After an absence of over a decade, New York Yankees telecasts will return to WPIX, sharing time with the Mets after WWOR-TV gave up its contract due to the rejection of a contract extension. Both teams' games on WPIX will still be produced by the YES Network and SportsNet New York respectively.

==Radio==
ESPN Radio aired its 18th season of national coverage, including Sunday Night Games, Saturday games, Opening Day and holiday games, the All-Star Game, and Home Run Derby, and the entire postseason.

===Local===
WBBM became the radio home of the Chicago Cubs starting in April 2015 after long time home WGN gave up the broadcasting rights after 90 years.

WJZ-FM, for the second time, became the flagship radio station for the Baltimore Orioles. WJZ-FM held the rights for the 2009 and 2010 seasons.

==Rule changes==
New rules were made to increase the pace of the game.

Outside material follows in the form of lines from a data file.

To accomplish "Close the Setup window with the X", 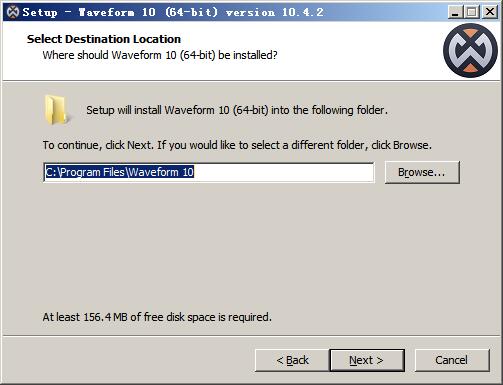I will [x=489, y=12].
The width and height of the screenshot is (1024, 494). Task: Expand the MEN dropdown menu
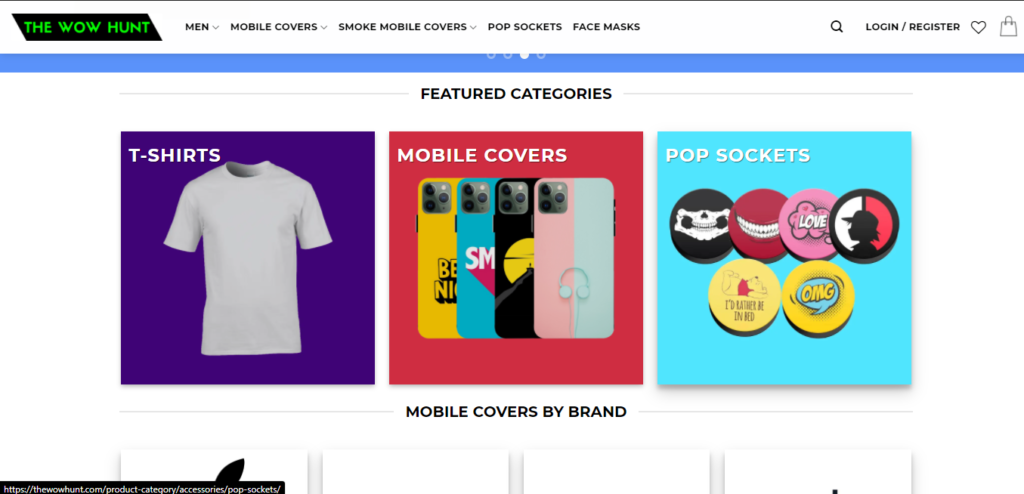(202, 27)
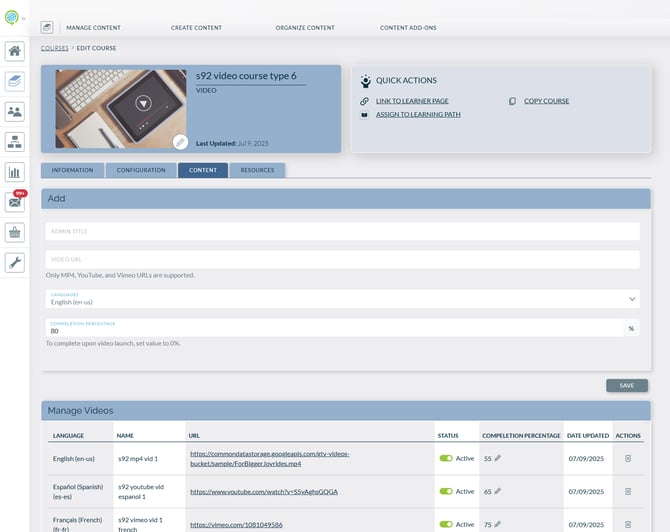Viewport: 670px width, 532px height.
Task: Toggle Active status for Français video
Action: [x=446, y=524]
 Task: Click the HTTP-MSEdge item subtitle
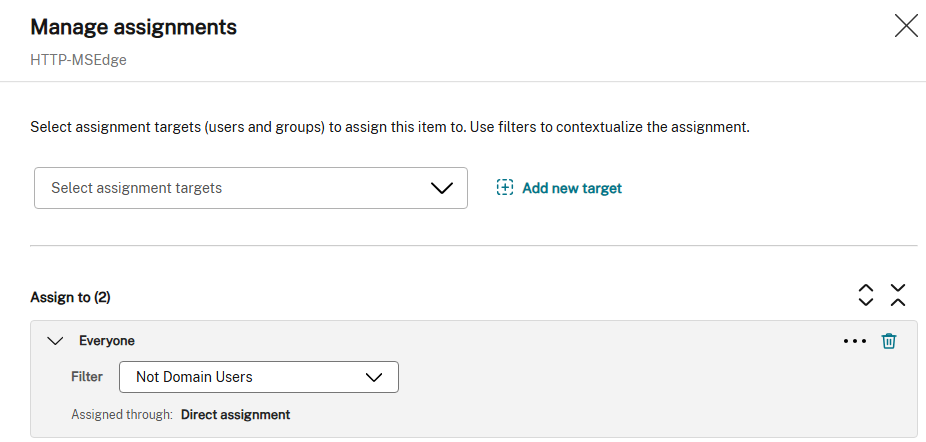(78, 60)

- Managers must initiate all instant replay calls from the dugout.
- Batters must keep at least one foot in the batter's box at all times.
- Games will resume promptly after every commercial break.

==Retirements==
- Tim Hudson announced that 2015 will be his last season.
- LaTroy Hawkins announced that 2015 would be his last season.
- A. J. Burnett announced that he would retire after the 2015 season.
- Aramis Ramírez announced that he would retire after the 2015 season. He confirmed his retirement on November 5.
- Carlos Quentin announced his retirement on May 1.
- Jeff Karstens announced his retirement on May 3.
- Bruce Chen announced his retirement on May 18.
- Rafael Furcal announced his retirement on May 19.
- Kevin Slowey announced his retirement on June 2.
- Érik Bédard announced his retirement on June 11.
- Dane De La Rosa announced his retirement on June 26.
- Chris Perez announced his retirement on August 22.
- Carlos Peña announced his retirement on September 16.
- Jeremy Affeldt announced his retirement on October 1.
- Barry Zito announced his retirement on October 19.
- Dan Haren announced his retirement on October 22.
- Torii Hunter announced his retirement on October 26.
- Mike Hessman announced his retirement on November 28.
- Michael Cuddyer announced his retirement on December 11.
- Freddy Sanchez announced his retirement on December 21.
- Shaun Marcum announced his retirement on January 18, 2016.
- Freddy García announced his retirement on February 7, 2016. He last pitched in the majors in the 2013 season.
- Rafael Betancourt announced his retirement on February 27, 2016.

==Retired numbers==
- Don Zimmer's #66 was retired by the Tampa Bay Rays on April 6. It is the third number retired by the organization.
- Former commissioner and Milwaukee Brewers founder/owner Bud Selig had #1 retired by the team on April 6. He became the fifth person to have a number retired by the Brewers.
- Paul Konerko had his #14 retired on May 23 before a game against the Minnesota Twins. He became the 10th player to have his number retired by the Chicago White Sox.
- Bernie Williams had his #51 retired by the New York Yankees on May 24.
- Pedro Martínez had his #45 retired by the Boston Red Sox on July 28. It is the ninth number retired by the organization.
- Randy Johnson had his #51 retired by the Arizona Diamondbacks on August 8. It is the third number retired by the organization.
- Jorge Posada had his #20 retired by the New York Yankees on August 22.
- Andy Pettitte had his #46 retired by the New York Yankees on August 23.